Arctic Apples and GMO's in Food Service
For the past few months, the Arctic apple has made headlines around the country for its ability to resist browning altogether. This characteristic seemed improbable for America's favorite fruit, which usually browns only minutes after being sliced, but scientists have proven it can be done. Because the apple is genetically modified, many people are starting to raise questions about the safety of this fruit and other GMO's we eat. So, we looked into what makes this apple special and how it could impact the future of food service.
Apples usually turn an unattractive color through enzymatic browning, which you cause by cutting or biting the fruit. Scientists have designed Arctic apples so they will resist enzymatic browning and keep their appetizing color and texture after being sliced.
How did scientists do it? Are Arctic apples safe to eat? Arctic apples are genetically modified fruits that combine the preferred genetics from other similar apple breeds. These apples grow just like any others, but they have been bred so certain genes will be dominant. Many GMO's have been altered through a similar process of cross-breeding to get a superior fruit or vegetable. Arctic apples are just the latest result of experiments like this, and they're still being reviewed by the government to determine if their safe for consumption.

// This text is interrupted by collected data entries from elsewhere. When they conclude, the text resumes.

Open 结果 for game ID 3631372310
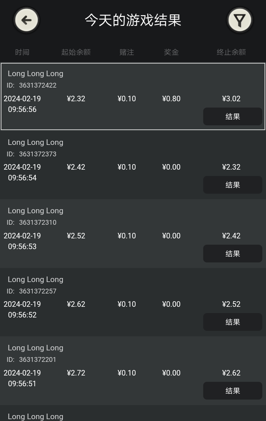(232, 254)
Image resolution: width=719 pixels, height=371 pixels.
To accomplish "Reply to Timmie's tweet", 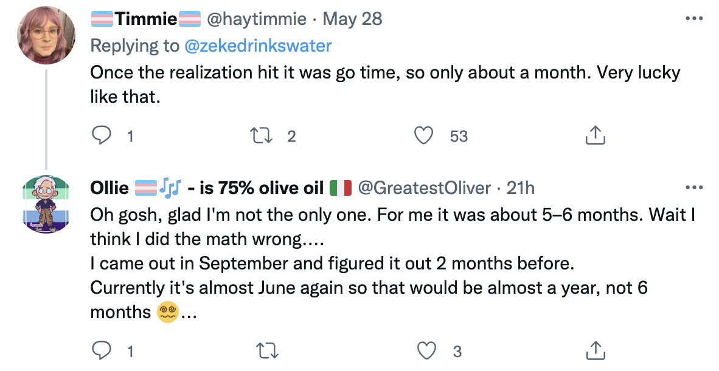I will [x=100, y=136].
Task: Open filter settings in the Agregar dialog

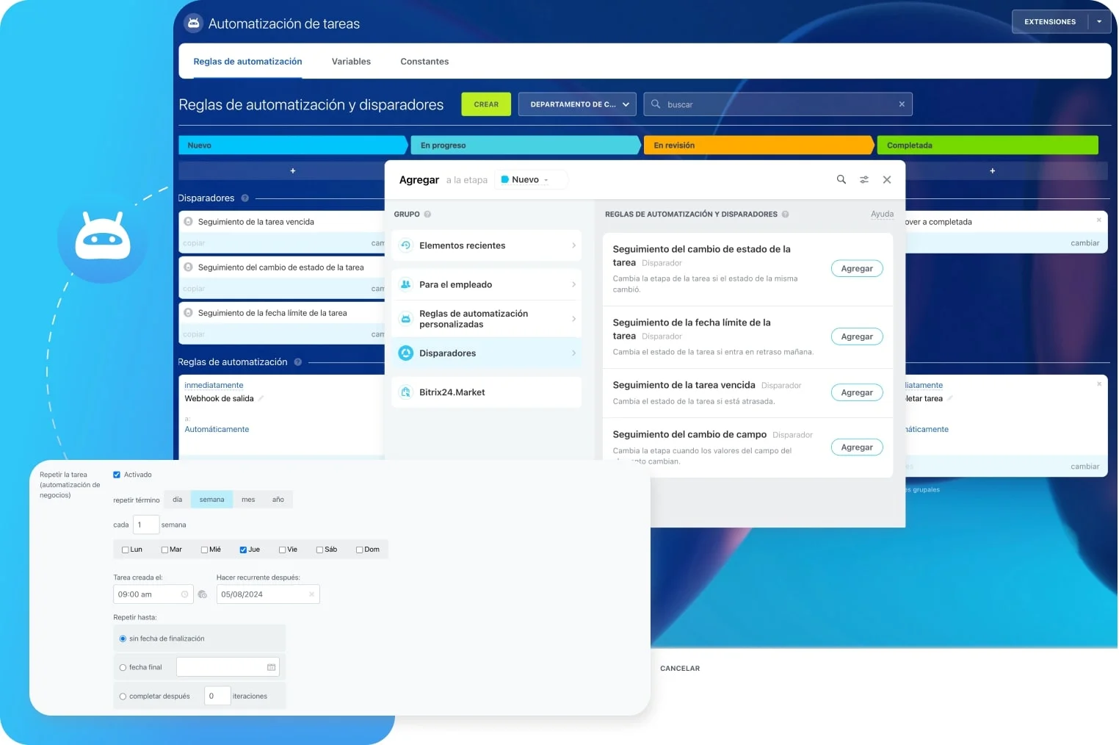Action: [863, 179]
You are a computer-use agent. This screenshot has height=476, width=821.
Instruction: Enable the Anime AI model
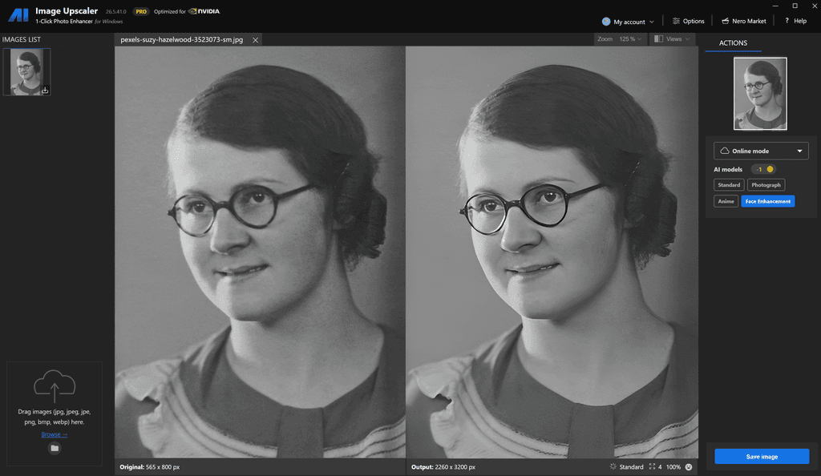pyautogui.click(x=726, y=200)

What This Means for Food Service
If this fruit doesn't brown as quickly, isn't that a good thing for food service businesses? Yes and no.
Like most GMO's, Arctic apples are bred to be superior in flavor, texture, and appearance to similar varieties of apples. It's great that these apples don't brown as fast, so you don't have to worry about cutting up large amounts of fruit and watching it turn brown before your eyes. Think of your salad bars or self-serve stations at buffets where food sits in a chilled table for several hours. Apples are one of the first products to brown, and customers often avoid eating them if they look unappealing. Because Arctic apples always look as good as freshly-cut apples, customers will likely eat more of them and waste less food.
On the other hand, there are many people who dislike GMO's or are uncomfortable with the idea. In a grocery store, it will be easy to find Arctic apples versus other varieties because of obvious product labels, but it's not as easy in a restaurant or buffet where produce is rarely labeled by brand or variety. Freshness may also become an issue because Arctic apples don't brown over time like typical fruit. Because GMO's are a concern for some customers, the government may require food service businesses to start labeling all types of products they buy. That could lead to more label requirements on meats, eggs, dairy, and produce. Labeling foods may not sound like a big deal, but, for businesses who buy wholesale foods from distributors that don't provide information about whether or not their products are GMO's, this could pose a real challenge. If these apples hit the market in the future, these are some issues food service professionals will need to consider.
When We'll See Arctic Apples
Arctic apples need to go through a process of approval by the FDA and the US government before we see them in grocery stores. As of now, the FDA has determined they are safe for consumption, but that's only the first step in a larger process of testing GMO's. There is the possibility that these apples won't be approved, but they've already been deemed safe by Health Canada, so seeing them in our grocery stores could happen sooner than we think. For now, only time will tell.